Historian James Loewen, author of the recently re-published book Lies My Teacher Told Me, argues that one of the biggest myths taught in American history classes is that U.S. history is an automatic march toward progress. Such notions of inherent historical progress have been shaped by the German philosopher Georg Wilhelm Friedrich Hegel. Hegel viewed human history as stages of increasing freedom, with an inevitable future of an improved human condition. Loewen’s primary concern with this concept in the American context is that it “keeps us from seeing those times when we’re getting worse.” Loewen points to the period of U.S. history between the end of Reconstruction to the Civil Rights Era as a period of increased legalized and institutionalized racism in the country. The sidelining of the VRA as a bulwark against discriminatory voting laws will be viewed as another instance of reversed civic progress.

The major blow to the VRA came in the 2013 Supreme Court case  Shelby County v. Holder, a 5-4 decision, held that key provisions of the VRA exceeded Congress’s constitutional powers. The Court stated that the act was responsive to the racial conditions of the country in the 1960s when it was passed, but those conditions no longer exist. As such, the Court held that Congress no longer has the authority to review and demand changes to state voting procedures. This holding was viewed by the dissent as contradicting the text and purpose of the post-Civil War Amendments, enacted to give Congress the power “to pass all laws necessary and proper for abolishing all badges and incidents of slavery in the United States.”

Since the decision in Shelby County, the Brennan Center has found that states previously covered by the VRA have enacted more voter photo ID requirements and have engaged in higher rates of voter purging than states that were not covered by the VRA. That is, states that used to discriminate before the federal government intervened returned to discriminating once the Supreme Court prevented continued intervention. The Lawyers’ Committee for Civil Rights Under Law has noted that many voter suppression policies now occur at the local level and are more subtle, including limiting voting hours and closing voting locations in minority neighborhoods.

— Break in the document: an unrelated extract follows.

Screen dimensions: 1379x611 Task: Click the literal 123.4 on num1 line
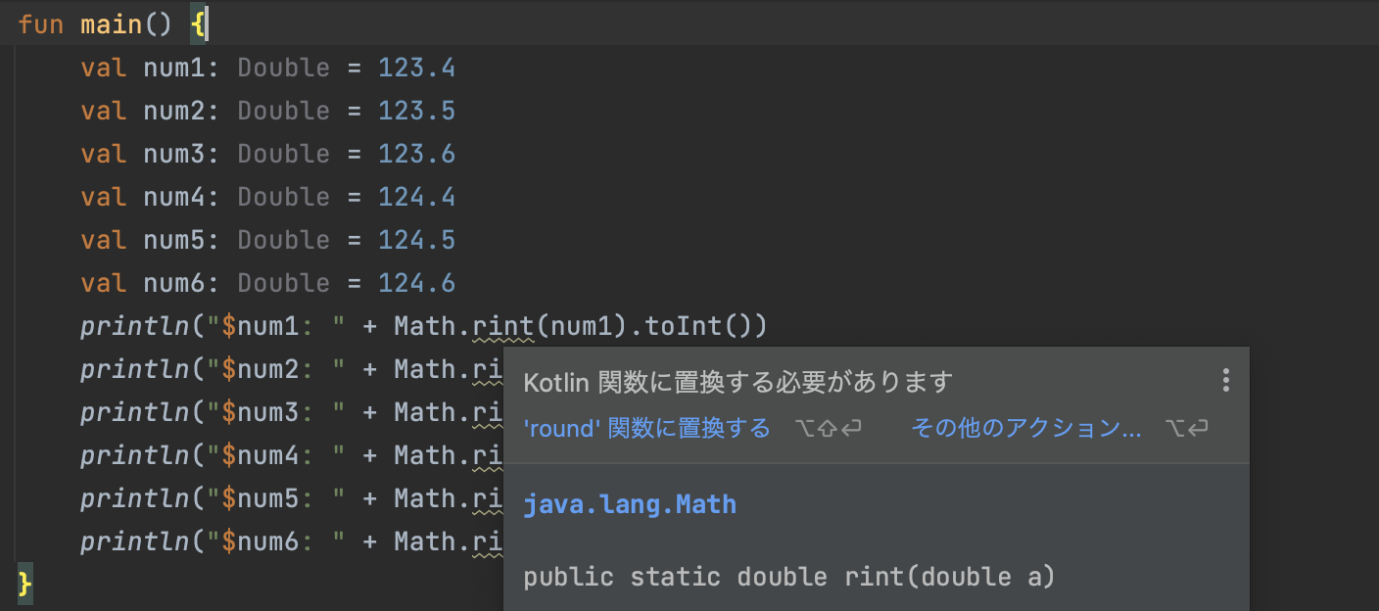point(416,67)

While bills currently in both the House and Senate exist to restore the promise of the VRA, passage of any bill with meaningful protections is doubtful. The President has made clear his approval for voter suppression tactics, and thus his signature cannot be presumed. If the Supreme Court’s most recent term is any indication, arguments in favor of Constitutional protections against discrimination in elections will ultimately fall on deaf ears. This year the Court made clear that a history of discrimination on the part of a legislature is immaterial to present policy, the disparate racial impact of policies is unpersuasive, and state governments are presumed to act, “in good faith” and without discriminatory motives.

Ballot access is a barometer of how society views civic participation, equal opportunity, and the role of law in furthering justice. Yet in the five years since the Shelby County decision, the United States has arguably seen more racially regressive voting laws than the previous 48 years since the passage of the VRA. Indeed, the crippling of the VRA signifies a broader recession of proactive attempts at racial equality in our society. This is precisely the opposite direction of movement in equality and fairness that Hegelian thought would presume and that Americans are taught. It is perhaps no coincidence that the Black Lives Matter movement, founded to combat systemic violence and racism against Black Americans, began 18 days after the Shelby County decision, and perhaps no surprise that a majority of voters now feel that race relations have worsened during the presidency of Donald Trump.

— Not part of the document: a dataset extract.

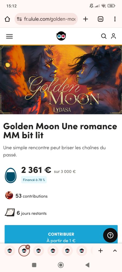Tap the Golden Moon banner image

coord(61,79)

One cannot presume the salvation of the American character to come through the passage of time alone. Spurring a Hegelian notion of inherent progress is central to the task of addressing the current chapter of American social and racial backsliding. Even if one insists that the arc of the moral universe bends toward justice, it does not bend by itself. By supporting local, state, and federal policies and politicians committed to broad and meaningful ballot access for all citizens, by doing the hard of work of democracy on a weekly basis, and by familiarizing ourselves with the barriers before our fellow Americans, we must do the bending ourselves.